Professional What-If’ing

A quirk learned after years of professional “What-if”ing

Zach Wolfe
2 min readJan 3, 2022

Several years ago in a blog post by James Hamilton (Distinguished Engineer at AWS), I read a phrase that has really stuck with me:

“At scale, rare events aren’t rare.”

Consider operating a service that has a nice-sounding 99.99% success rate, it fails “rarely”, only 0.01% of the time. If the service is used millions times per day, it fails hundreds of times every single day. That isn’t rare at all, that’s more like once every ten minutes!

The fact that systems at scale are always failing is normal, and baked in to the design and implementation process. Software engineers on large scale systems build mechanisms to fail as gracefully as possible.

I’m Not “At Scale”

Working through the design and implementation of always-failing systems every day at work has somewhat entrenched this mantra of “rare” events not being rare at all in my mind.
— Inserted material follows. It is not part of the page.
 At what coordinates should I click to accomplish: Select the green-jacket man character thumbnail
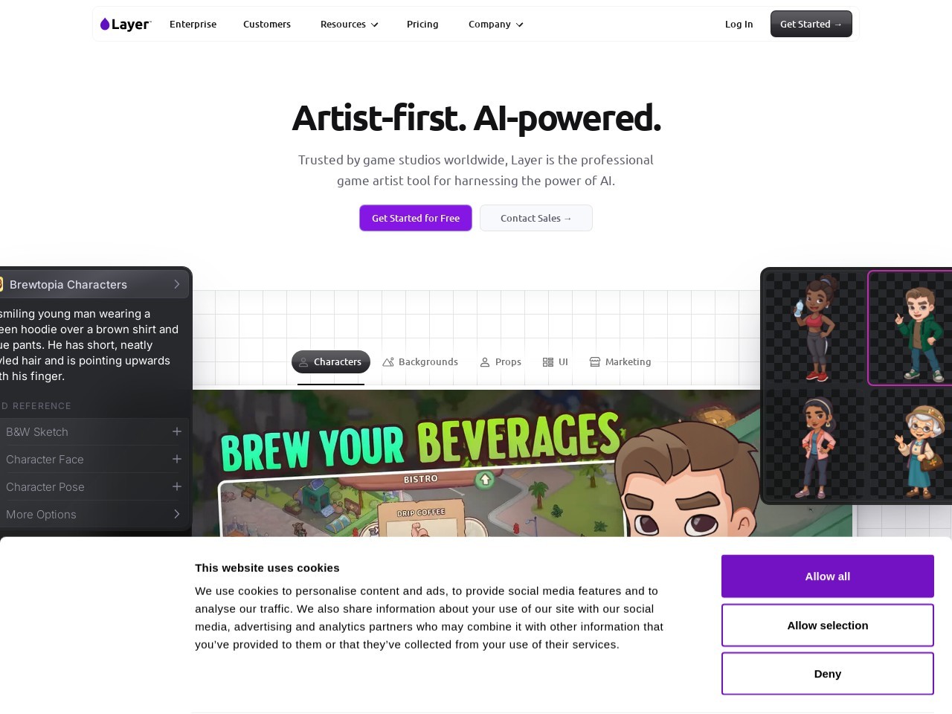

At work, the appropriate response when I discover a possible failure mode with 0.01% probability is to take some action against it: implement a failure handler, roll-back strategy, etc, because it will happen to real people every day.

However, in life, there are horrible things that can happen with a relatively low probability that don’t deserve much thought, and I found that sometimes it’s hard to separate the two situations. For a few years I found this type of ‘learned anxiety’ would get in my way at home where I expect adverse events that probably will never happen.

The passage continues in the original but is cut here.